OpenAI’s challenge, then, is to come up with an API pricing scheme that meets the following two requirements:
It reflects the fact that the inference cost (i.e. the cost of running the model to get the next word) increases non-linearly with the number of tokens in the token window. (I’ve read it increases with the square of the number of tokens, but I’m not so sure this applies to the latest version of ChatGPT.)
It’s simple enough for OpenAI’s API users to understand and work with.
It doesn’t give away how much inferences are actually costing OpenAI, because that’s proprietary information they don’t want their competitors to know.
OpenAI’s answer to this is to charge one price for the tokens the user writes into the window (input tokens) and twice as much for the tokens ChatGPT writes into the window (completion tokens). This approach makes intuitive sense because the number of completion tokens is equal to the number of times the model has to be woken up and asked to read and respond to a mass of text.
The other part of the OpenAI pricing picture is that when it doubles the size of the token window from 8K to 32K tokens, it doubles the pricing on all the tokens. Input tokens jump from $0.03 per 1K tokens to $0.06 per 1K tokens, and completion tokens go from $0.06 per 1k to $0.12 per 1K.
The larger window costs more because, on average, you’re going to be putting more tokens in it for ChatGPT to read every time it wakes up.
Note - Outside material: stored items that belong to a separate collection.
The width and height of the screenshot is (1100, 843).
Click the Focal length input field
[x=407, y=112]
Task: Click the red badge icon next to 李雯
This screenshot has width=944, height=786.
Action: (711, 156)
It actually probably costs OpenAI a lot more than double on average for people to use the 32K window, so I’m guessing that larger window is subsidized somehow — either by Microsoft or by the smaller token window’s users overpaying.
Altered state
To return to the computer science concept I introduced at the start of this article, we can say that ChatGPT has two types of state:
Model weights: large, fixed, read-only, not updated after training ends.
Token window: small, both writeable and readable, can be updated with whatever a user wants.
When you’re using an LLM of any type, where it has a chatbot UX slapped over the top of it or it’s just a regular LLM, these are the only two kinds of state you have to work with.
Savvy readers will know that it’s possible to add new facts to a model after its main training phase is over by using fine-tuning and reinforcement learning. I’ll cover those in a future article. But to briefly preview in terms of our Rip Van Winkle analogy:
Fine-tuning is like if a schoolteacher found him under the tree, then woke him up and gave him a quick lesson on the American Revolution, then let him drift back off but he remembers the lesson.
Reinforcement learning with human feedback (RLHF) is like if some of the school kids found him and woke him up again (after the schoolteacher was done with him), and trained him to use current slang by either beating him or rewarding him for his choice of words when answering their questions. Then they let him go back to sleep having learned to speak properly.
Again, after both of these post-training phases, users are still going through the same, amnesiac loop of: wakeup => read the token window => add a single word to the window => go back to sleep and forget everything I just saw. But the results are fresher and more responsive to current human desires and intuitions because of the fine-tuning and RLHF phases.
Great analogies. You might want to re-examine your assumption that inference is expensive. Quantized LLMs work just fine on consumer hardware now. There is no need for custom hardware or lots of RAM. I expect OpenAI's costs are orders of magnitude below what they are charging. (If they are not now then they soon will be.)